Empresas y finanzas

Unicaja estudia convocar a la junta para repartir dividendo en 2021

  • El BCE decidirá en enero si pone fin a la prohibición del pago a los accionistas
Sucursal de Unicaja.

La banca se adelanta a la futura decisión del Banco Central Europeo (BCE) sobre si levanta el veto o no al reparto de dividendos de 2021 y anuncia por su cuenta la intención de retribuir al accionista el año que viene, aunque condicionada a la resolución final del supervisor. Así, Santander y Liberbank ya han convocado en esta semana a sus respectivas juntas de accionistas para plantear el reparto; BBVA y CaixaBank han apuntado a distribuir también las ganancias y todas las miradas van ahora hacia Unicaja.

El grupo andaluz estudia ahora convocar a la junta de accionistas para analizar el reparto de dividendo. La entidad ya anunció el pasado mes de abril, cuando canceló la retribución a cargo del resultado de 2019 tras la recomendación del BCE, que reuniría a los inversores a finales de este año con el objetivo de volver a evaluar dicha decisión.

La intención de la entidad es recuperar el dividendo en efectivo una vez se levante el veto del supervisor europeo, un tema prioritario para el banco. Los directivos de Unicaja ya adelantaron en la presentación de resultados del primer semestre del año que el grupo financiero tiene los resultados y la solvencia adecuada para reanudar el dividendo.

El BCE requirió a finales de marzo a todas las entidades de la zona euro que se abstuvieran de retribuir a sus accionistas ante el estallido de la pandemia del coronavirus y las consecuencias que podría traer para la economía de los distintos países. Bajo este escenario, el organismo pidió destinar a reservar el dinero que se iba a repartir a los socios para poder asegurar un mayor flujo de la financiación en un momento en el que tanto los hogares como las empresas iban a encontrarse con problemas de liquidez.

El BCE, inicialmente, censuró el reparto hasta octubre de este año, pero este verano, lo amplió hasta finales de 2020. Ahora, toda la banca mira a Fráncfort, a la espera de que se pronuncie si mantiene el veto también para el próximo año o lo levanta. Una decisión que, previsiblemente, se conocerá en enero.

Presión del sector

El Banco Santander ha sido el primero en dar un paso hacia adelante y convocó el pasado lunes a la junta para finales de octubre para plantear el pago de un dividendo en efectivo en 2021, con cargo a reservas. Su objetivo es distribuir 0,10 euros por acción. Liberbank le siguió el paso este miércoles, y citó a sus socios para el 28 de octubre, bajo el mensaje de que su objetivo de retomar el pago en 2021.
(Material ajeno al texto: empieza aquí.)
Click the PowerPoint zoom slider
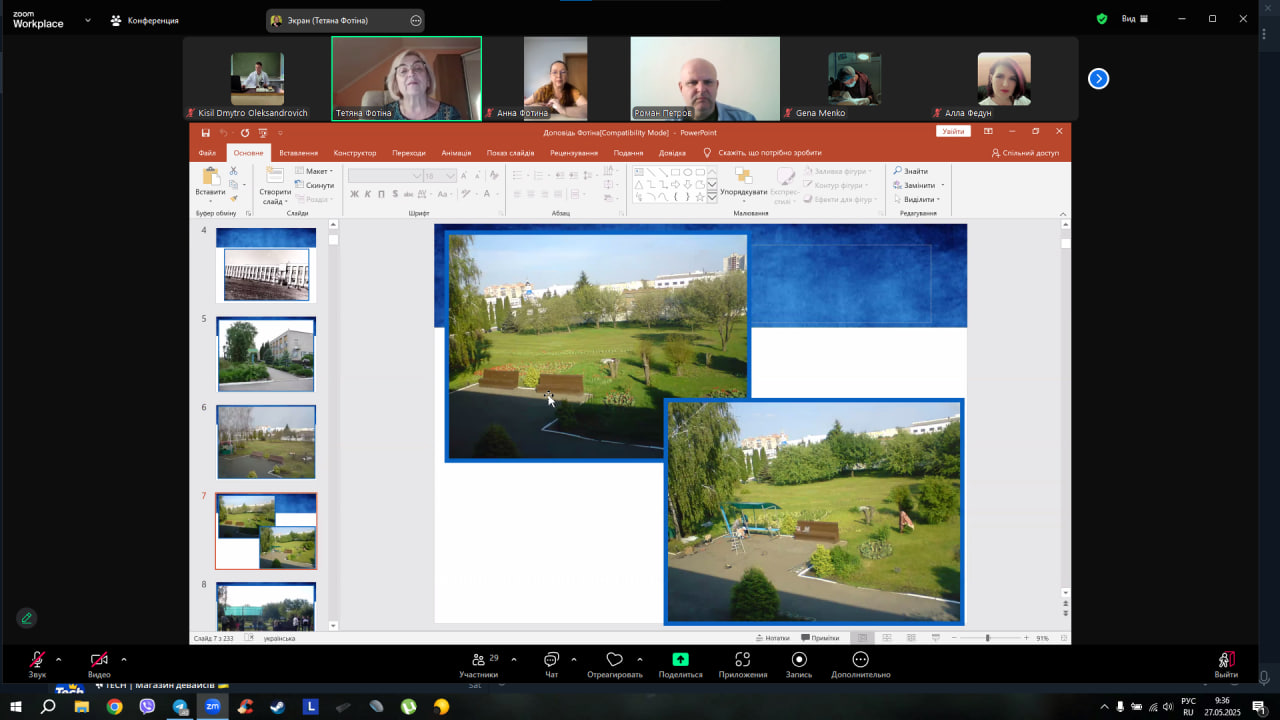This screenshot has height=720, width=1280. pyautogui.click(x=987, y=638)
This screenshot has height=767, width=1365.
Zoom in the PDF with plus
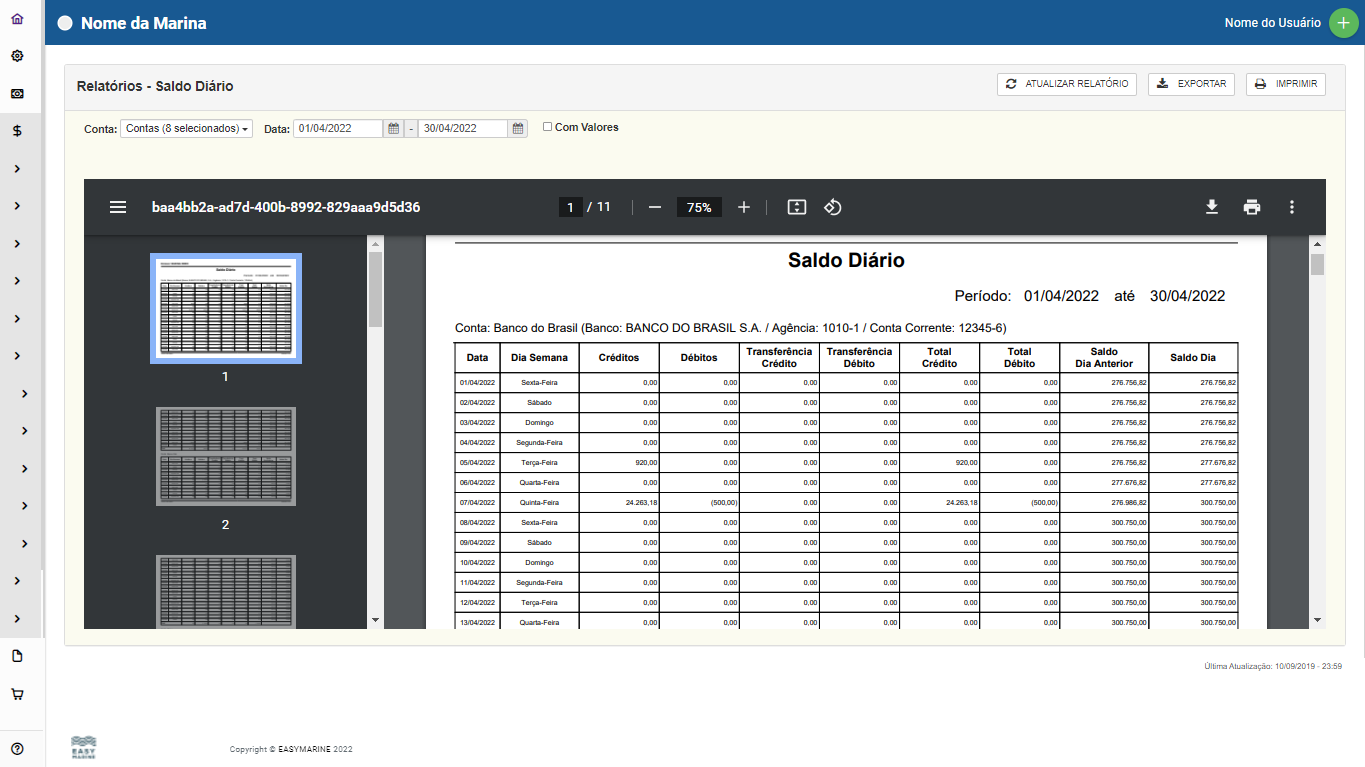pos(743,207)
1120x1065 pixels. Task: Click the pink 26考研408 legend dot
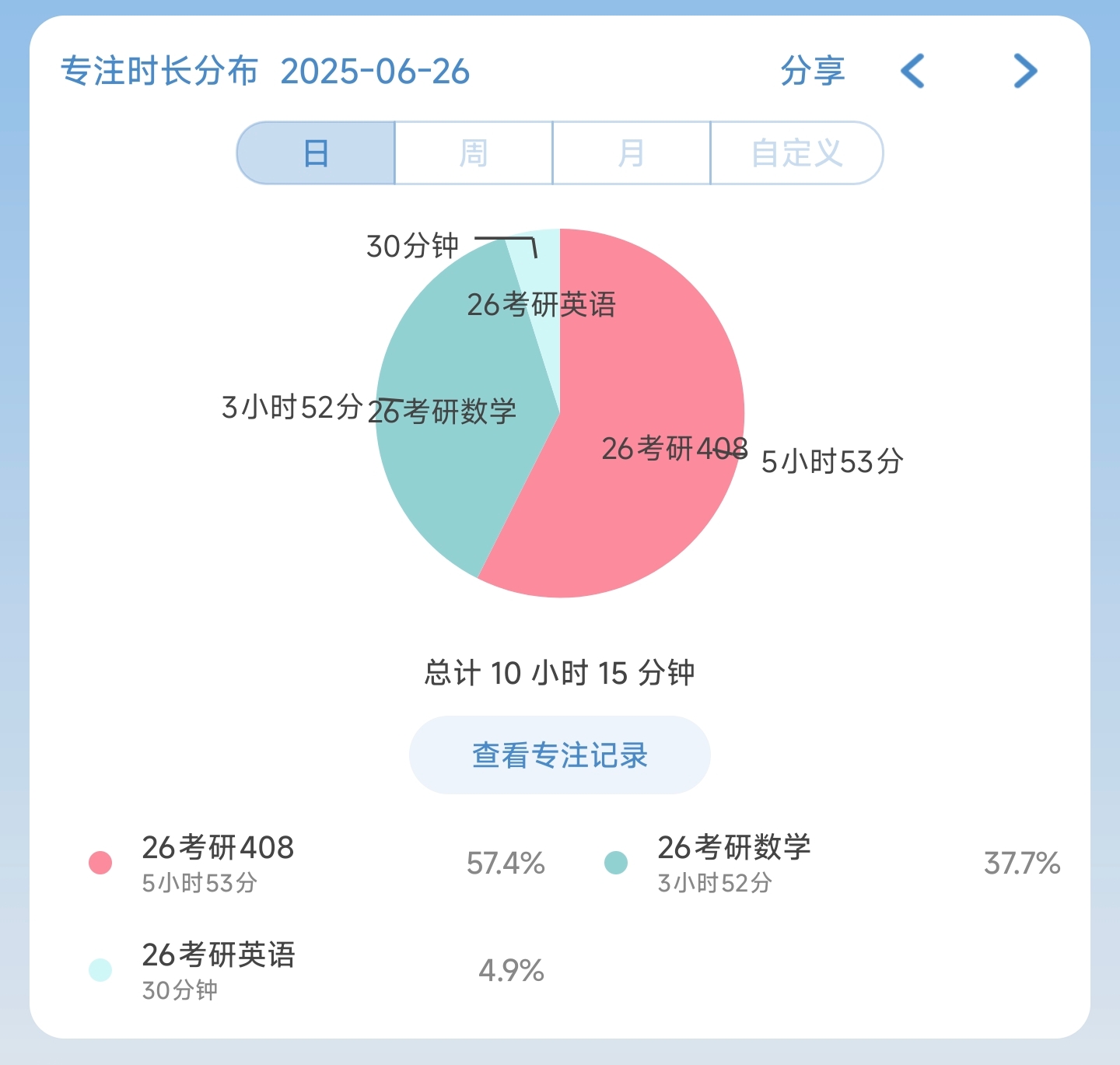(100, 863)

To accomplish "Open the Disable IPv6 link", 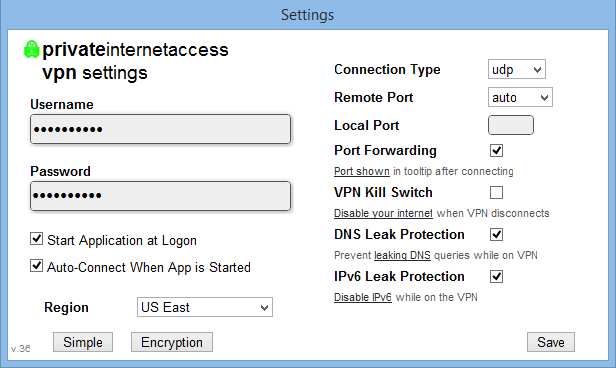I will 363,297.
Asimismo, BBVA, que sí pudo repartir dividendo de 2019 porque fue aprobado en junta antes de la recomendación del BCE, pero que desde entonces, como el resto de entidades, mantiene la retribución en el aire, ya ha anunciado que su intención es volver a distribuirlo en 2021, con un pay-out de entre el 30 y el 40%, y, además dar un dividendo extraordinario mediante la recompra de acciones.
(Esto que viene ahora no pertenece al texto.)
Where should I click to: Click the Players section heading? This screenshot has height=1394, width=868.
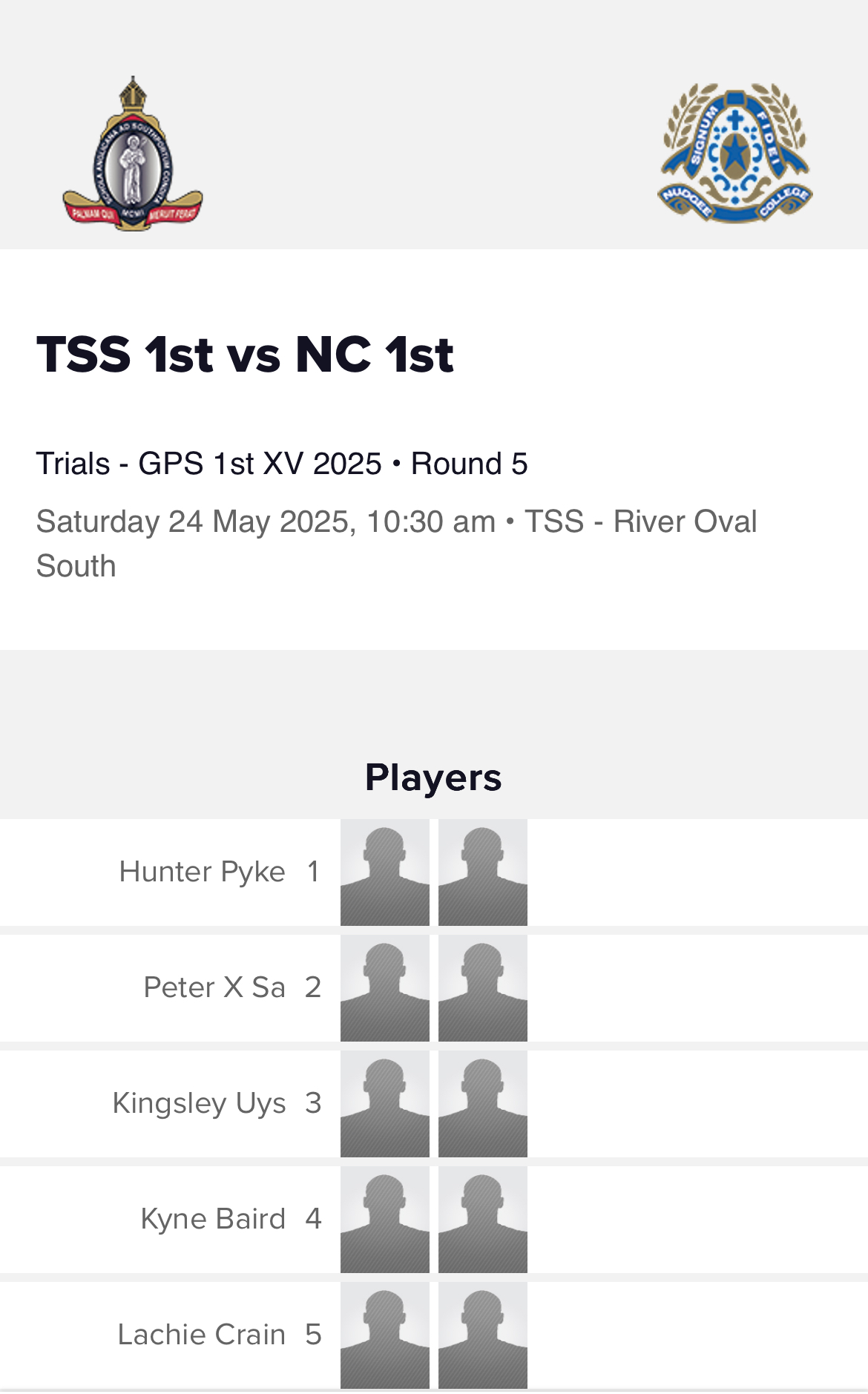433,777
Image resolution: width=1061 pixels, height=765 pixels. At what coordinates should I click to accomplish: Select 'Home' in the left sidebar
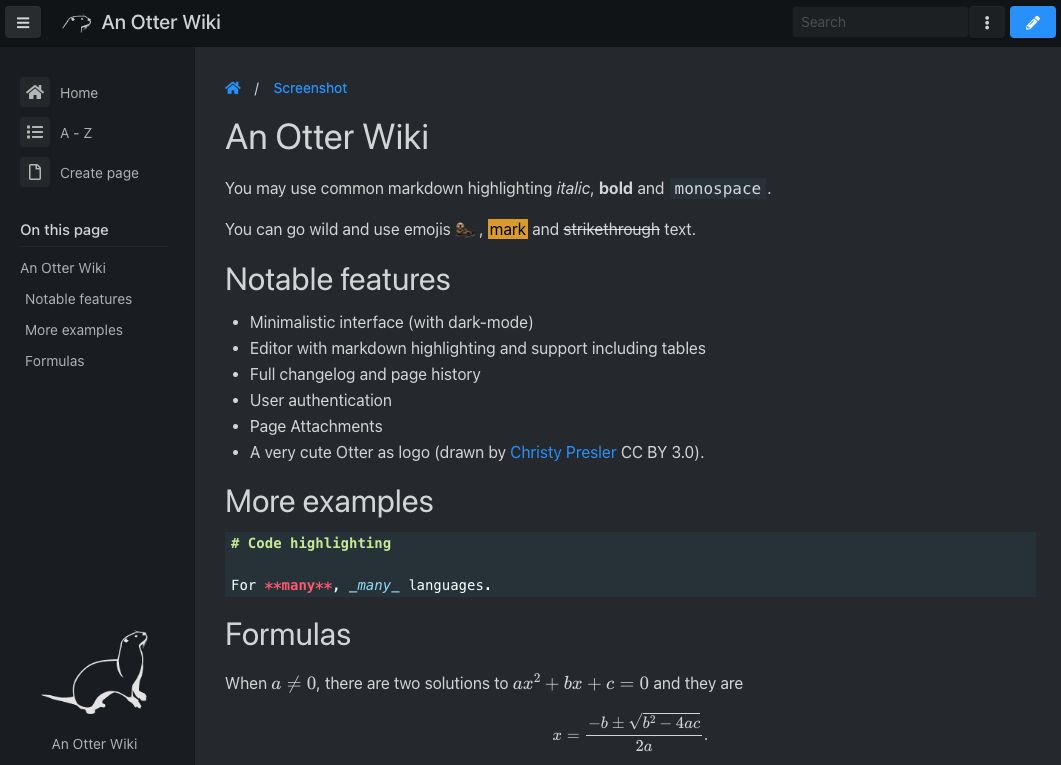(x=78, y=92)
Finalmente, el consejero delegado de CaixaBank, Gonzalo Gortázar, ya avisó la semana pasada, en la rueda de prensa para presentar la fusión con Bankia, que el objetivo del banco es recuperar el dividendo en efectivo y pidió al BCE que se replantee el veto por entidades y no de forma global.

Supeditado a la recuperación

El vicepresidente del BCE, Luis de Guindos, fue muy cauto la semana pasada al pronunciarse sobre si se levantará la prohibición de repartir dividendo a la banca en 2021. "Es una medida temporal, pero el límite de lo temporal dependerá de la evolución de la crisis", dijo.

De Guindos aseveró que todo dependerá de cómo vaya la recuperación económica, porque si la banca retribuye a los accionistas tendrá menos margen para financiar la economía y eso podría "abortar" la mejora de la situación, inició el exministro.